[Supplied records — start]

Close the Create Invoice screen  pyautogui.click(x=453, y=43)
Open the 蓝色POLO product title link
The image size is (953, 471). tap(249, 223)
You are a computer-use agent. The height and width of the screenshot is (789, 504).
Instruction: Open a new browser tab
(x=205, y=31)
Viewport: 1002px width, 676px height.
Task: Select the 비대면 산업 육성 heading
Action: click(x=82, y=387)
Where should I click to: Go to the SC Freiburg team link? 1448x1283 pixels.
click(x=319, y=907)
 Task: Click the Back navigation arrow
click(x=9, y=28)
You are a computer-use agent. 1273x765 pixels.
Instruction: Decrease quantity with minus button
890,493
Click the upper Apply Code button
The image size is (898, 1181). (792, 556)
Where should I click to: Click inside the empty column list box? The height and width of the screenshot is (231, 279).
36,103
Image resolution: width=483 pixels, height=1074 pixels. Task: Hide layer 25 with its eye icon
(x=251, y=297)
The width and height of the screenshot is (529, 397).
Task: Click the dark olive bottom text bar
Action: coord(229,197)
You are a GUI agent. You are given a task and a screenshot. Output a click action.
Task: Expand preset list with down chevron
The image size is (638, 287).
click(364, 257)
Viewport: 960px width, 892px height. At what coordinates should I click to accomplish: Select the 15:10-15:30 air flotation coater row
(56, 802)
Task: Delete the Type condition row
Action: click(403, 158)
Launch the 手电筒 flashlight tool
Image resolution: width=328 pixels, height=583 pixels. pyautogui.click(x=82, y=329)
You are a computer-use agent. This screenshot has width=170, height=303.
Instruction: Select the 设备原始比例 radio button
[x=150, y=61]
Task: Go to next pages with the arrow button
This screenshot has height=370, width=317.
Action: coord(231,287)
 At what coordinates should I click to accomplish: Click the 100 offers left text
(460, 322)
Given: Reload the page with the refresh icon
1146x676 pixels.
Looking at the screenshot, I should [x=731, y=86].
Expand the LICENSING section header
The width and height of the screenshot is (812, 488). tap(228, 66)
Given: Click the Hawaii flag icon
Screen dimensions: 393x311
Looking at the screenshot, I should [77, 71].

[Supplied records — finish]

**Required work:**
An exact transcription of every record above is required.

**Exercise response:**
Close the Create Invoice screen  pyautogui.click(x=453, y=43)
Open the 蓝色POLO product title link
The image size is (953, 471). tap(249, 223)
You are a computer-use agent. The height and width of the screenshot is (789, 504).
Instruction: Open a new browser tab
(x=205, y=31)
Viewport: 1002px width, 676px height.
Task: Select the 비대면 산업 육성 heading
Action: click(x=82, y=387)
Where should I click to: Go to the SC Freiburg team link? 1448x1283 pixels.
click(x=319, y=907)
 Task: Click the Back navigation arrow
click(x=9, y=28)
You are a computer-use agent. 1273x765 pixels.
Instruction: Decrease quantity with minus button
890,493
Click the upper Apply Code button
The image size is (898, 1181). (792, 556)
Where should I click to: Click inside the empty column list box? The height and width of the screenshot is (231, 279).
36,103
Image resolution: width=483 pixels, height=1074 pixels. Task: Hide layer 25 with its eye icon
(x=251, y=297)
The width and height of the screenshot is (529, 397).
Task: Click the dark olive bottom text bar
Action: coord(229,197)
You are a GUI agent. You are given a task and a screenshot. Output a click action.
Task: Expand preset list with down chevron
The image size is (638, 287).
click(364, 257)
Viewport: 960px width, 892px height. At what coordinates should I click to accomplish: Select the 15:10-15:30 air flotation coater row
(56, 802)
Task: Delete the Type condition row
Action: click(403, 158)
Launch the 手电筒 flashlight tool
Image resolution: width=328 pixels, height=583 pixels. pyautogui.click(x=82, y=329)
You are a computer-use agent. This screenshot has width=170, height=303.
Instruction: Select the 设备原始比例 radio button
[x=150, y=61]
Task: Go to next pages with the arrow button
This screenshot has height=370, width=317.
Action: coord(231,287)
 At what coordinates should I click to accomplish: Click the 100 offers left text
(460, 322)
Given: Reload the page with the refresh icon
1146x676 pixels.
Looking at the screenshot, I should [x=731, y=86].
Expand the LICENSING section header
The width and height of the screenshot is (812, 488). tap(228, 66)
Given: Click the Hawaii flag icon
Screen dimensions: 393x311
Looking at the screenshot, I should [77, 71].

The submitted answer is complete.